What you need to do —
Copy the lines from the one with "At what coordinates" through the one with "click(x=22, y=215)", putting "padlock" in place of "ID-badge" and leaving everything else unchanged.

── Provided data

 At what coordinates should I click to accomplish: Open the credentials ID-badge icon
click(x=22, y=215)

────
── Provided data

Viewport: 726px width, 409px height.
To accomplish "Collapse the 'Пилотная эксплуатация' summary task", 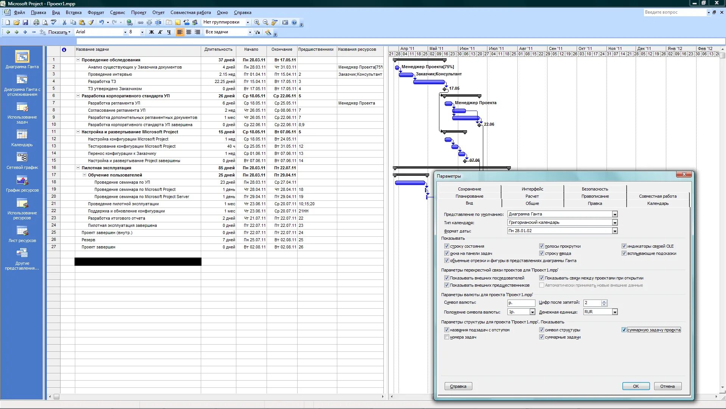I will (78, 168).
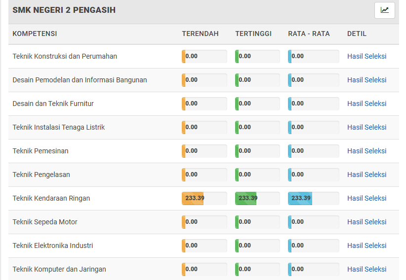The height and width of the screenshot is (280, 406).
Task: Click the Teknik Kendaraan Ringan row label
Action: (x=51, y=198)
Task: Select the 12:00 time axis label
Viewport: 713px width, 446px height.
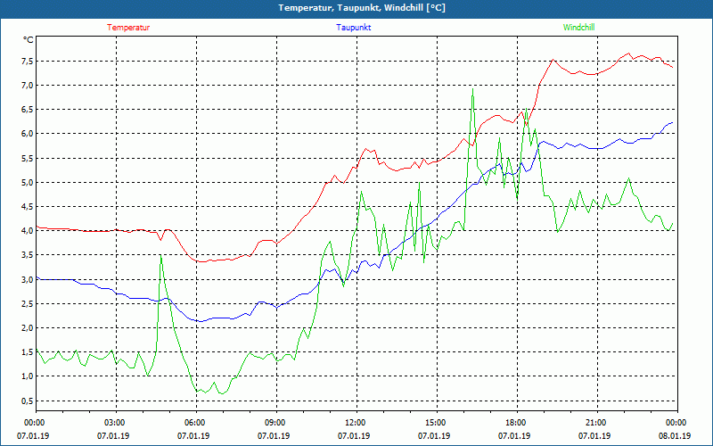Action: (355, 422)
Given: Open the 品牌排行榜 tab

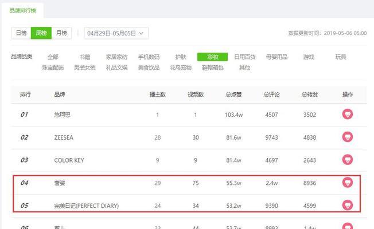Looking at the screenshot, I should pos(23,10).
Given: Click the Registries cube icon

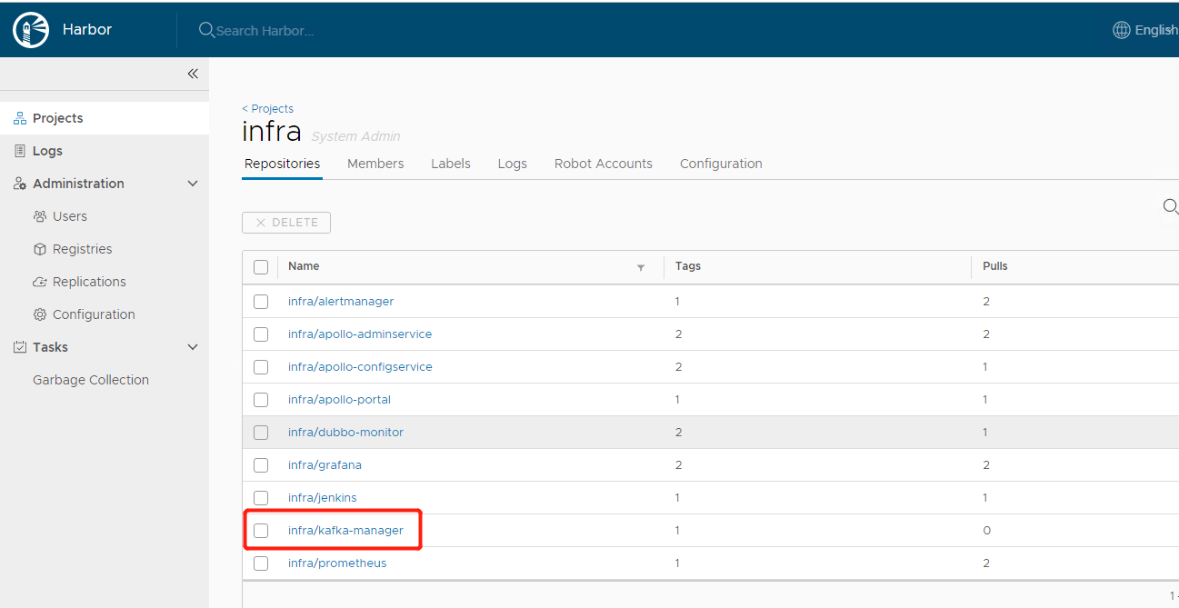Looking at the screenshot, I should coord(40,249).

────
── Provided data

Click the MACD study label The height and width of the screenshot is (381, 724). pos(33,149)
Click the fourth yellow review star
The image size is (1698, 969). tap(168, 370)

────

Solution for this exercise —
 At what coordinates should I click to accomplish: Open the credentials padlock icon
click(x=22, y=215)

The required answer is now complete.